In preparation for a recent meeting with my financial advisor, I had to do a little research. While most of that research was irrelevant to a political blog, one big economic topic we discussed was more than relevant: the looming U.S. debt limit. In this case, the politics is personal. What Congress does with the debt limit will directly impact our national economy… and our national economy will largely dictate whether or not my retirement years will be spent selling pencils under a bridge.
First, a disclaimer: While I’d like to think that my Public Finance professor from college would be impressed with this post, I fully suspect that she’d already be in cardiac arrest. I’m quite certain that she only passed me to avoid my constant questions the following semester. So PLEASE don’t take anything herein as investment advice. You’ve been warned.

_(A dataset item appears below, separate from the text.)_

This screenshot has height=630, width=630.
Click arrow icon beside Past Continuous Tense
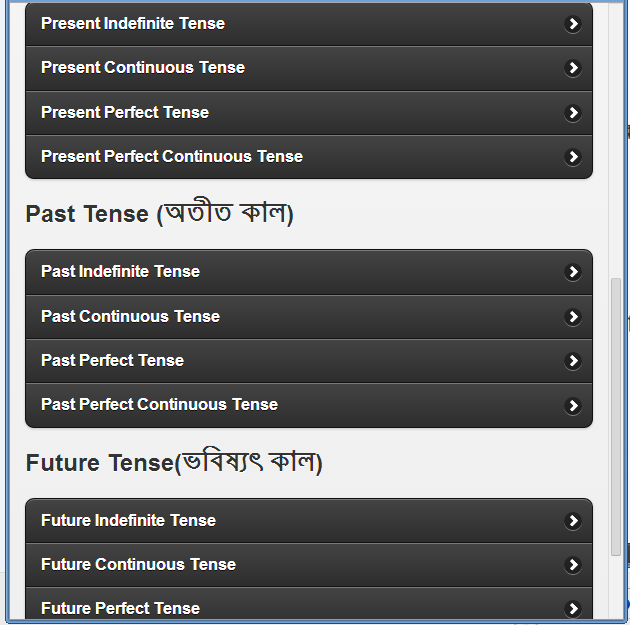click(x=573, y=317)
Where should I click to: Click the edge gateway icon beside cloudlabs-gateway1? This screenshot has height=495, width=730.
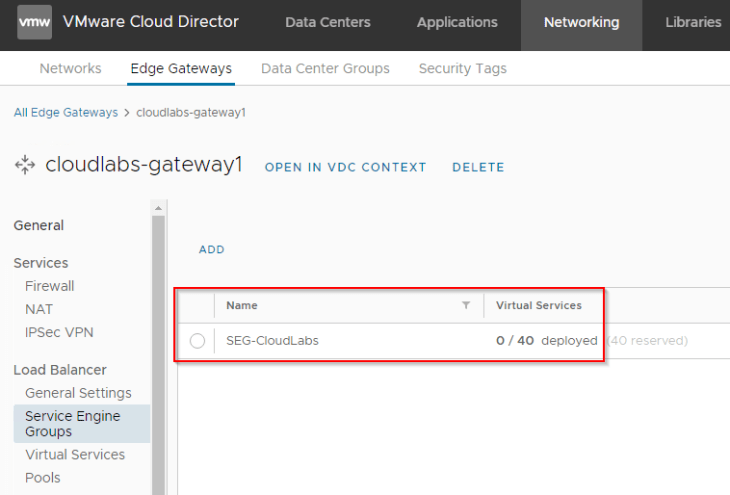25,165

I’ve touched on this topic numerous times, from back in 2019 to as recently as this past November. While nothing has really changed, I need to rant once again since this is once again a problem.
To be perfectly clear: The national debt limit is a totally made-up number. It’s a completely arbitrary dollar limit beyond which the U.S. government says that the U.S. government can’t borrow any more money. It’s a totally meaningless concept – equivalent to my saying that I have a two-drink limit and I can’t have a third drink… until I order a third drink.
The United States is about $31T in debt and anything measured in “trillions” undoubtedly deserves some attention. The problem, however, isn’t some random debt limit. The problem is that Congress keeps passing budgets and tax laws where expenditures regularly exceed revenues. As a result, our national debt keeps growing. This really shouldn’t come as a big surprise to anyone. Even someone in Congress.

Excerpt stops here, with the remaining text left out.